Lo cotidiano de la humanidad está plagado de situaciones que anulan las libertades, segregan, discriminan, que arrebatan la dignidad y hasta la misma vida; sin embargo, los creyentes, por diversas interpretaciones y reflexiones teológicas ya sea de tipo idealista, metafísico o suprahistórico, entre otras, pierden de vista con frecuencia que Jesús el Cristo vivió situaciones de esta índole y que, denunciarlas a la luz del anuncio del Reino de Dios, le significó la muerte de cruz. De esta manera, la teología de la cruz al recuperar a Cristo crucificado como eje de la vida creyente y la reflexión teológica, necesariamente tiene la misión, por un lado, de evidenciar aquellas estructuras que crucifican desde pretensiones de verdad y poder universal; por otro, anunciar el camino de conversión que implica la vivencia del Reino, ya que, a partir de este, la vida y obras de los creyentes se han de transformar en un permanente anhelo y clamor por la justicia. Esto forja de cara al pluralismo religioso un aporte significativo, ya que la experiencia pascual mantiene una tensión permanente entre el presente y el futuro implicando y conduciendo así a todo aquel que experimente al Crucificado a no ser victimario de la alteridad; mejor aún, le hace solidario y promotor de la misma a partir de un comprometido anhelo de justicia, visible tanto en la cruz de Jesús como en las cruces de las tantísimas víctimas de la historia humana.

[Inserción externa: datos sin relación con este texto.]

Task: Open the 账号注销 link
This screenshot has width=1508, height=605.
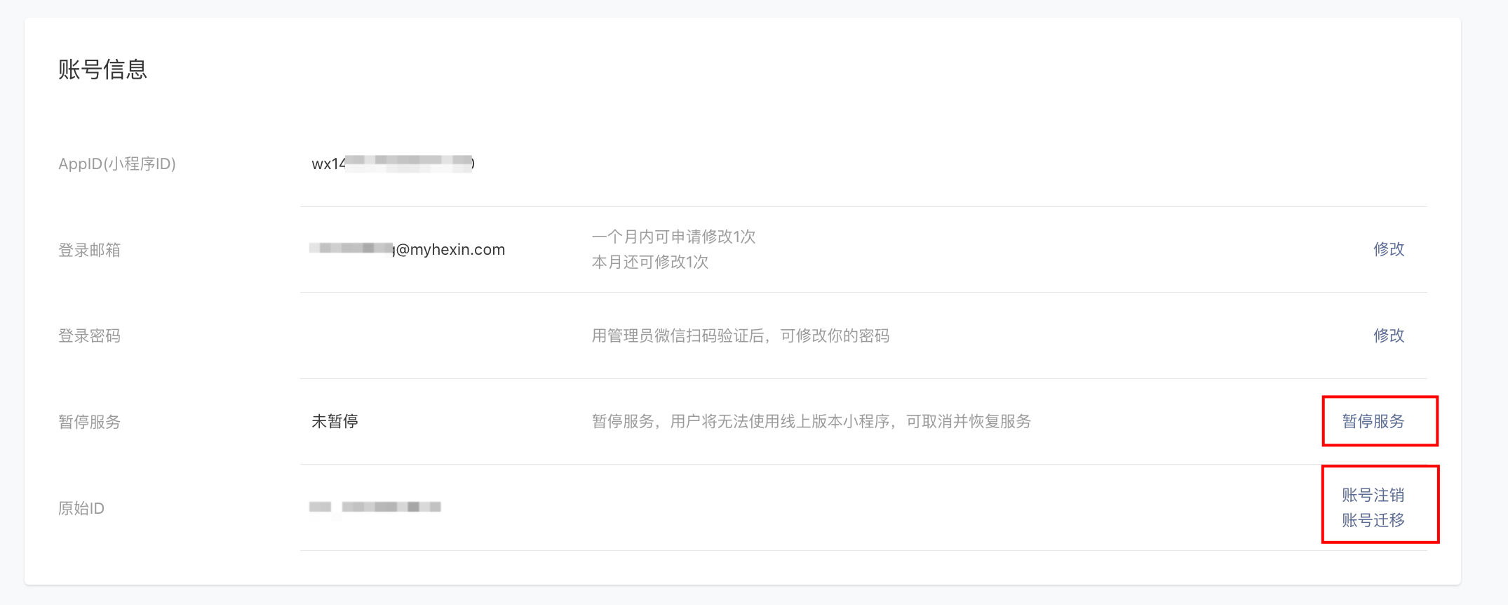Action: tap(1373, 495)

Finalmente, la Teología de la Cruz, al poner en el crisol de la fe la pregunta por la identidad del Dios de Jesucristo y del ser humano como criatura, en las innumerables experiencias de sufrimiento, evidencia que en el acontecimiento de la cruz: 1) la relación íntima de Jesucristo con el Padre cualifica ese anuncio del Reino de justicia que rompe cualquier estructura que segrega y que llevó a Jesucristo a la muerte en el madero; 2) la relación íntima con el Espíritu suscita en quienes viven el mismo amor, la entrega hasta el extremo, mostrando de manera clara la implicación de Dios en el acontecimiento de la cruz y su pathos, manifiesto en el Crucificado; de igual manera, 3) ratifica los valores de ese Reino, entre los que el amor al prójimo, independientemente de su realidad e identidad religiosa, sexual o social, exhorta no sólo al respeto de esa alteridad, sino que obliga a quien cree en el Dios revelado en Jesucristo, velar por esta en justicia y libertad. Así, desde la Teología de la Cruz, se hace posible y necesario asumir una postura relacional con respecto a la alteridad, precisamente como fruto del reconocimiento de la historia del sufrimiento humano que ha sido causado por absolutismos ideológicos, políticos y religiosos, en los que el cristianismo también ha caído al olvidar su principio y referente que también padeció en carne propia esas realidades: el Dios Crucificado.